Apr 6, 2008

Manwich Myths

Photo: Good Burger

I had my first Sloppy Joe last night at Bree's. I suppose it was cathartic, in a Sloppy Joe kind of way. Why do they call it a Manwich? They don't resemble a man at all; and you certainly don't look manly eating them. Any food that requires a bib is almost--dare I say it--emasculating. That's right, I said it: Sloppy Joe's are for pussies. But boy, are they good. We went over to hang out with Bree, and Oliver, her gay her dog her son. He's an adorable, spazzy blonde with a fondness for historical political figures, just like his mom.

Ollie: Who's Bono?
Me: You're dead to me.

Kids are cute. He and Oren got Whoopie cushions at Bartell's (because who doesn't like hanging at Bartell's?) and farted their way into friendship in Bree's living room. Timo made an appearance, as did Kai, and I startled Jon Auer from above. We walked to the Canterbury to get milkshakes with the kids, but we were too late--they stop making them after 8PM. We departed, drove home, and played Audiosurf until our eyes drooped. I got up this morning and went to work--where everything went wrong, it was one of those days--and we drove to BFE to drop Oren off. Afterwards, I was too pooped to make it home, so we're spending the night at my parents' house; they're at the beach cabin, so it's just my brother, his friend Tom, the Esq, and myself. Family Guy and ice cream, all night long.

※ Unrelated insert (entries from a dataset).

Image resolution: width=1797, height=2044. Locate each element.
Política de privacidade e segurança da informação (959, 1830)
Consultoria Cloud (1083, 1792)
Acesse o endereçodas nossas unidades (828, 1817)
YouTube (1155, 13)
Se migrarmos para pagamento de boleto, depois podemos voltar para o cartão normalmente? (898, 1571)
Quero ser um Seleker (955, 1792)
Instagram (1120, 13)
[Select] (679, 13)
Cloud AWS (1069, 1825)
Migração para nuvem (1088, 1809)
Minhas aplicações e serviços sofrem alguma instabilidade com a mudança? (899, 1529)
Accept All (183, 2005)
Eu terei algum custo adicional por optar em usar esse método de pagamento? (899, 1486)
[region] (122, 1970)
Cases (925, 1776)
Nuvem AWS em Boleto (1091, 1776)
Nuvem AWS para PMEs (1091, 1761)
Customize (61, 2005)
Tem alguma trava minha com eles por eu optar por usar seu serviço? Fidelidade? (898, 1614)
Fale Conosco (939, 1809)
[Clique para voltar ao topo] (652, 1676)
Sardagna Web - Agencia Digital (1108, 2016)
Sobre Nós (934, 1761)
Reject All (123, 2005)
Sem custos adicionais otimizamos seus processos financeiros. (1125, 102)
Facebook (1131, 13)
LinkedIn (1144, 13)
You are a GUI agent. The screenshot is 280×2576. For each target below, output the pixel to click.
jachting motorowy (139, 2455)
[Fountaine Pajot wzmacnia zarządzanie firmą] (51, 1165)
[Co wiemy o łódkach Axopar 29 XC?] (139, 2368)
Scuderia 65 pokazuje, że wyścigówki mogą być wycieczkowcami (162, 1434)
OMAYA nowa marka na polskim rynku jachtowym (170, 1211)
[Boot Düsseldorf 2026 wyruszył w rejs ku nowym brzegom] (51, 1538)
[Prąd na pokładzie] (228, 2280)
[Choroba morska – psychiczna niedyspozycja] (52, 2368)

But first, I'm jumping in the hot tub.

6 comments:

Michelle Auer said...

I like my manwich extra saucy so the bread gets all soaked and soggy with bad for me goodness. I have not had one since I left Alaska, where they were typically made from ground bear or moose meat, but I used to really like them once upon a time!

Snotty McSnotterson said...

I hear Bree Hartwig makes the best Manwich in the biz...although not out of MOOSE. A moosewich! Mmmm.

FreNeTic said...

I read this, and got to thinking. I wanted to do Mexican, but now I'm leaning towards Chili Dogs. Maybe fire up the barbecue (I'll need to check and see if I still have the barbecue, though).

Manthony said...

You'd never had a sloppy joe before? Who ARE you? WHERE have you BEEN? Doesn't it DRIVE you CRAZY how I keep putting words in ALL-CAPS?

Unknown said...

ollie's first blog shout out involves bono AND farting. christ.

Snotty McSnotterson said...

He's a king among men. Or a giant among Bonos (Bono is REALLY SHORT).